Your goal - Report every line of the rows below that contains the word "Given", matching upper and lower case exactly.
━━━━━ Input records ━━━━━
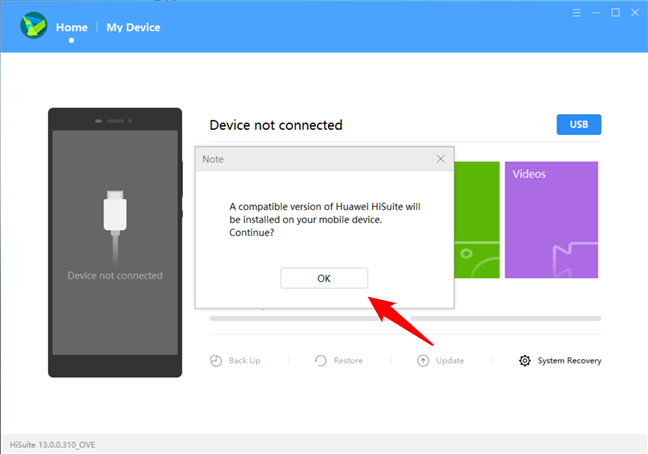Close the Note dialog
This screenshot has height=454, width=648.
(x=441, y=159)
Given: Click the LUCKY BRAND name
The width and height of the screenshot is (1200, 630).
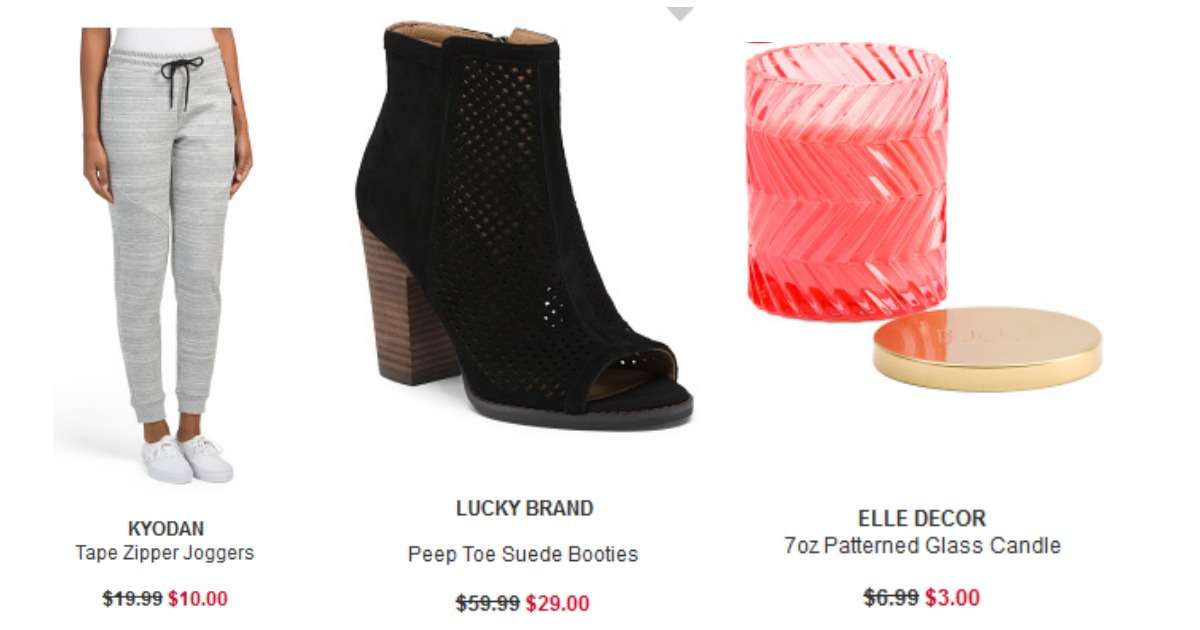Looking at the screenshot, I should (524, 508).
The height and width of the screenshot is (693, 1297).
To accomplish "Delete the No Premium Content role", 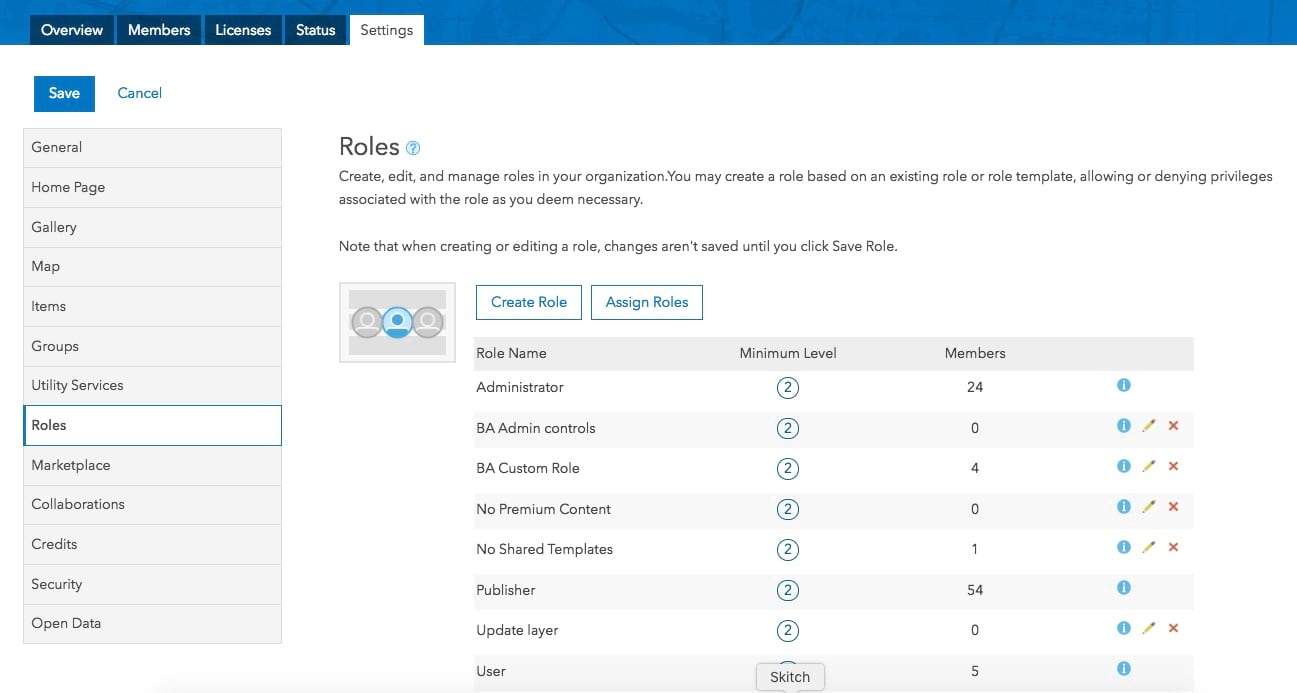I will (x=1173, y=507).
━━━━━
━━━━━ Input records ━━━━━
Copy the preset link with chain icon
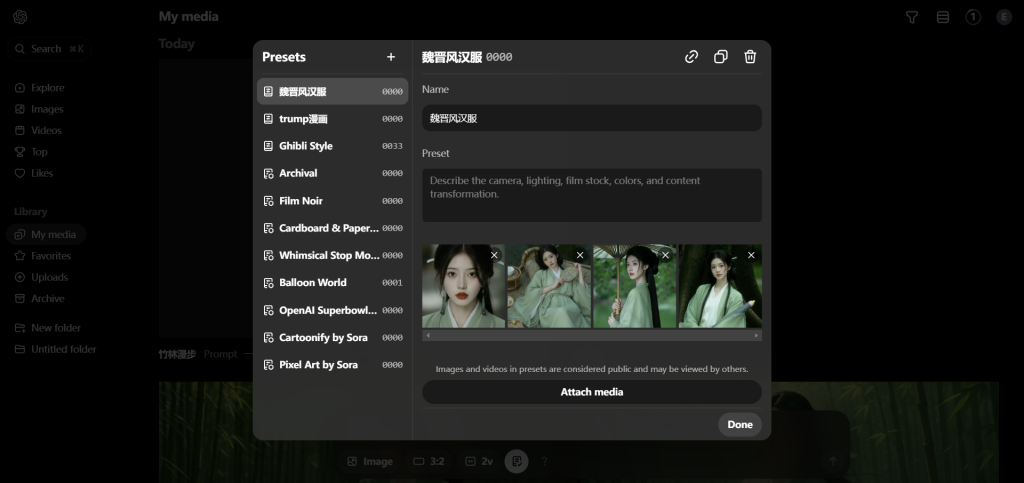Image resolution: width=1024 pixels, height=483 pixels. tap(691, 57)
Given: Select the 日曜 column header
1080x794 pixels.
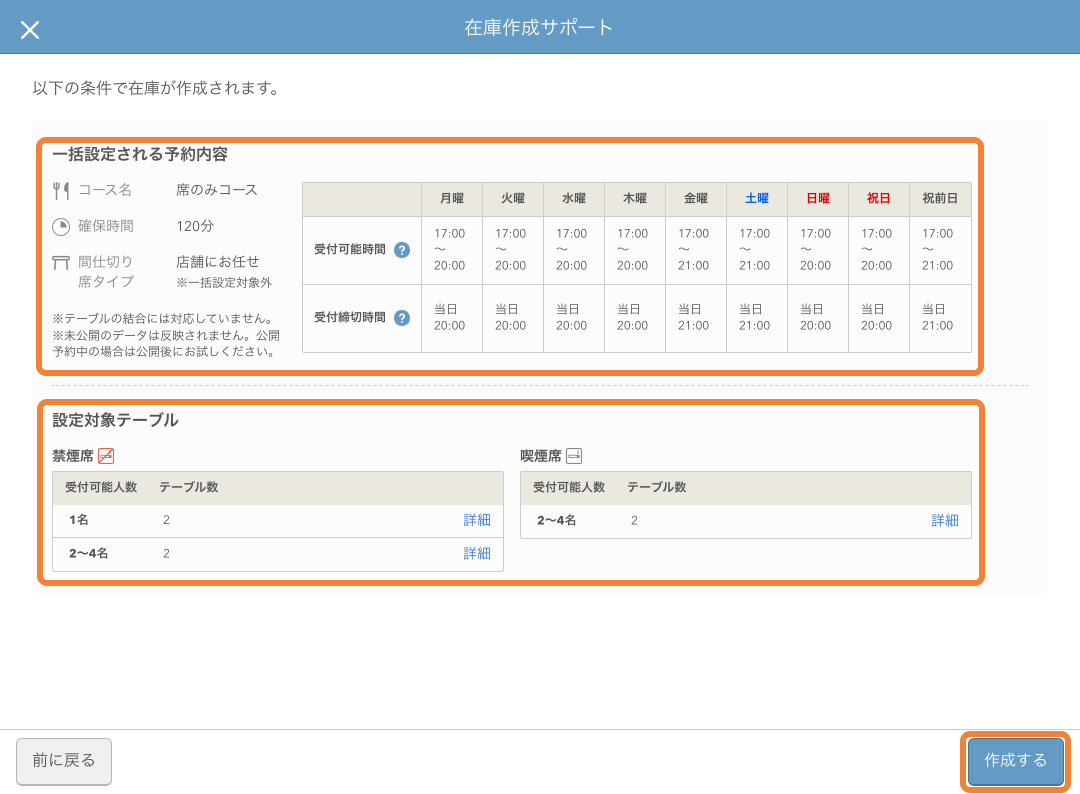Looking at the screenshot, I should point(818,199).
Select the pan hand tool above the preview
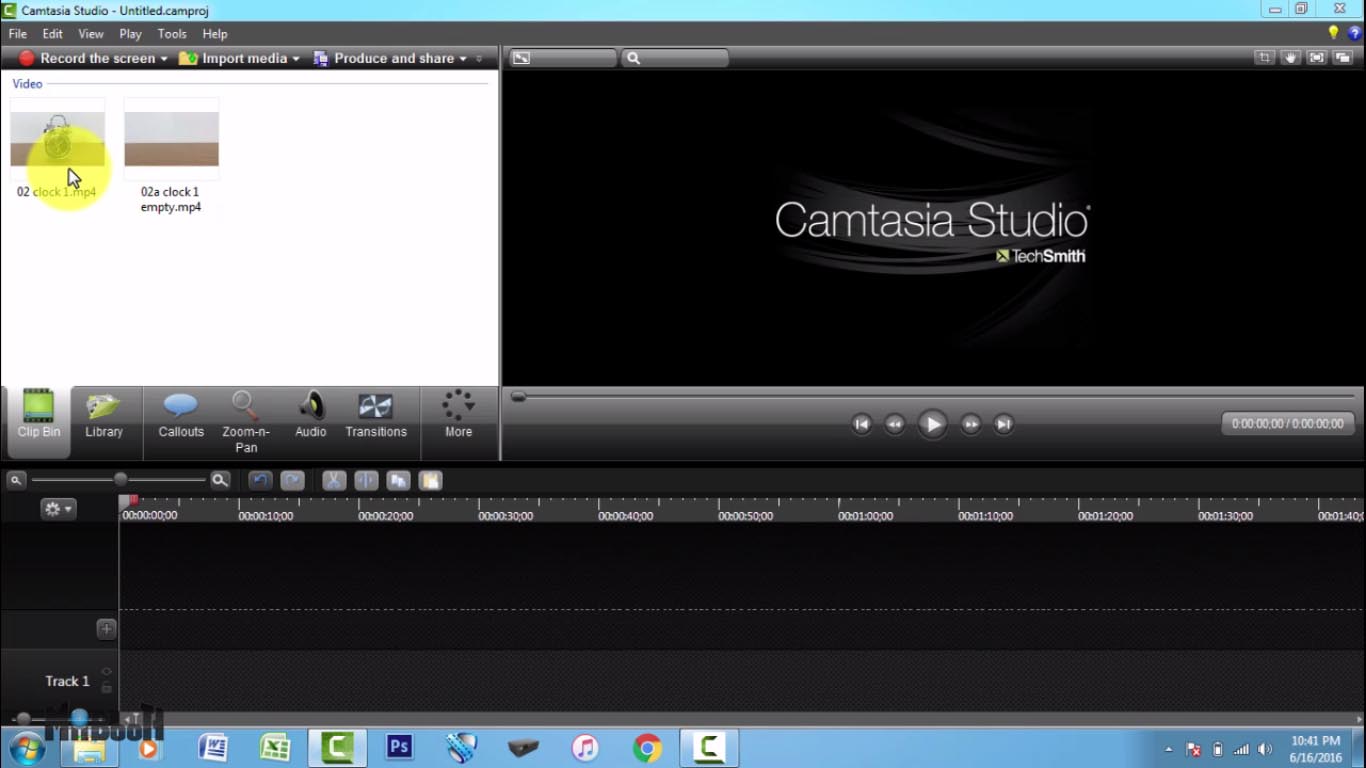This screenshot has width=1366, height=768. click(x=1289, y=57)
━━━━━
━━━━━ Input records ━━━━━
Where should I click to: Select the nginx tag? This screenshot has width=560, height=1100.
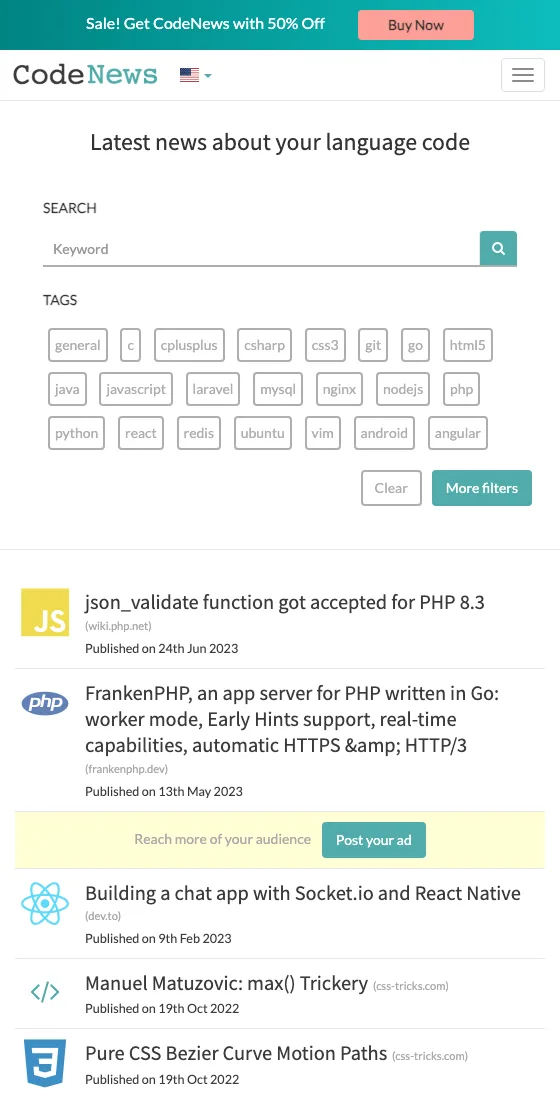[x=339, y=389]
━━━━━
Answer to the task -
Given: Click the LUCKY BRAND name
Given: Select the 日曜 column header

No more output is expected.